Ebert mostly wanted to talk about the wrongness of “spoiling” – revealing the plot of a movie- and to rant against the religious right.  In doing so, he singled out Michael Medved as someone who had “spoiled” the movie to advance an agenda.  One silver lining of Ebert’s “response” was that its lopsided nature no doubt aided the acceptance and publication of an essay by myself and journalist Mary Johnson.

Ebert’s theme and marginalization of disability was quickly picked up by nationally syndicated columnists Maureen Dowd and Frank Rich, along with other columnists.  (It should be noted that the disability voice was absent from the beginning in conservative media, with a few token mentions in the Washington Times.)  The list of conservative critics being blasted for “spoiling” the movie got longer.

In the lists of “spoilers,” there was always one name conspicuously absent, though.  David Edelstein, a film critic on National Public Radio and Slate, blasted and “spoiled” Million Dollar Baby in both forums.  But Edelstein is a liberal, writing and speaking in very non-conservative media outlets.  Including his name to the list of “spoilers” would have wrecked the ideological purity of the lists being promoted.

In short, Ebert’s “response” triggered a steamroller that pushed the voice of disability advocates out of the coverage of Million Dollar Baby.  It started with marginalization and by the end, our presence was eliminated and the controversy about the movie redefined.

What this amounted to was an all-too-familiar collaboration between conservative, mainstream and progressive media.  This “collaboration” erased disability from the landscape of the story, to be replaced by a story about a volley in the “culture wars.”  Since neither the left or right sees us as part of their respective cultures, we ended up as collateral damage.  By the time the Oscars rolled around, the story had been completely morphed and we were virtual “road-kill.”

This set the stage for a repeat performance of cooperation in the wave of press coverage in the final weeks of Terri Schiavo’s life.  The effort to keep the story within a “culture war” framework was so extreme that Senator Tom Harkin’s passionate efforts to save Terri Schiavo’s life were ignored by the media, along with national disability groups that had been involved in the efforts for over two years.

The best predictor of future performance is past performance.  That being said, we can know in advance how the media – *all* the media – will respond to disability advocates’ involvement in anything smacking of “right to die” issues.

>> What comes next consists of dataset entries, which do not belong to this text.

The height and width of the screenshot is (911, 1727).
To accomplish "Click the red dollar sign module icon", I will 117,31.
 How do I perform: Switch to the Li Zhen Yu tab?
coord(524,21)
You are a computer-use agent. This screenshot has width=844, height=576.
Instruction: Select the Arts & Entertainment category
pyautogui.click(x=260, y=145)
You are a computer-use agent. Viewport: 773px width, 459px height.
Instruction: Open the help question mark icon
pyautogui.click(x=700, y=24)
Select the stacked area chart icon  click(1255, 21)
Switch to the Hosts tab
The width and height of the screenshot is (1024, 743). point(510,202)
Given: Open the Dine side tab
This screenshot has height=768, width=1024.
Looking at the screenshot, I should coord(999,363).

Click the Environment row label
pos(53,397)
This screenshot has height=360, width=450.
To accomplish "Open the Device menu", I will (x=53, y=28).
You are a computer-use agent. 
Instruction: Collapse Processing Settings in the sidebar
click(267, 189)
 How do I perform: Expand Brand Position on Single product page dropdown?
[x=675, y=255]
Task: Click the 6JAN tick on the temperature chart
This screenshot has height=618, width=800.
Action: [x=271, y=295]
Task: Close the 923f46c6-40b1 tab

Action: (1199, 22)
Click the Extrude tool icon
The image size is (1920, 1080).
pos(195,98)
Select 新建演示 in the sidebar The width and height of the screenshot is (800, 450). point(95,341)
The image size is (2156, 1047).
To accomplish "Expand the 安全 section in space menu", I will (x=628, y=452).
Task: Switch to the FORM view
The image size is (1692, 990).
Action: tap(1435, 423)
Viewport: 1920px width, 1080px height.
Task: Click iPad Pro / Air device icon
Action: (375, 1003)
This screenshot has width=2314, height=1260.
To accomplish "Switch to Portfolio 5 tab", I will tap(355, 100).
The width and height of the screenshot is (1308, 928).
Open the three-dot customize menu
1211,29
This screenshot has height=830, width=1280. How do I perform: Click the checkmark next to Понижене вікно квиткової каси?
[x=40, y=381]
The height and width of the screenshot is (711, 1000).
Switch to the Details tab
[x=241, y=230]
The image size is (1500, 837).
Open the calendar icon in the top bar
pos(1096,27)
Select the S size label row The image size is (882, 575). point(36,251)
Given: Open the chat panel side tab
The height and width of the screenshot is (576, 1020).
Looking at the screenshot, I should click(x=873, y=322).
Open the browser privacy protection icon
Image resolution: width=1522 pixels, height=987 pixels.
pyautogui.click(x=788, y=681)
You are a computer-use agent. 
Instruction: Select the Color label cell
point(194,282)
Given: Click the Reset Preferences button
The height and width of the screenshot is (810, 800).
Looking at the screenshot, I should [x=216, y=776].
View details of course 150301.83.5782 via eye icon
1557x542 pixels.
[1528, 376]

Let’s be honest – no one besides ourselves has a vested interest in giving us our proper place in public discourse about “right to die” issues or just about any issue.  Journalists and editors are used to thinking of disability from a “human interest” angle – stories of inspiration, overcoming, or longing for cure.  Bioethicists don’t want us invading their “turf,” which in this case, happens to be policies aimed at people with disabilities.  The left doesn’t want to acknowledge disagreement with us on some “better dead than disabled” topics.  The right doesn’t want to acknowledge us since the term “disability rights” is despised in conservative circles.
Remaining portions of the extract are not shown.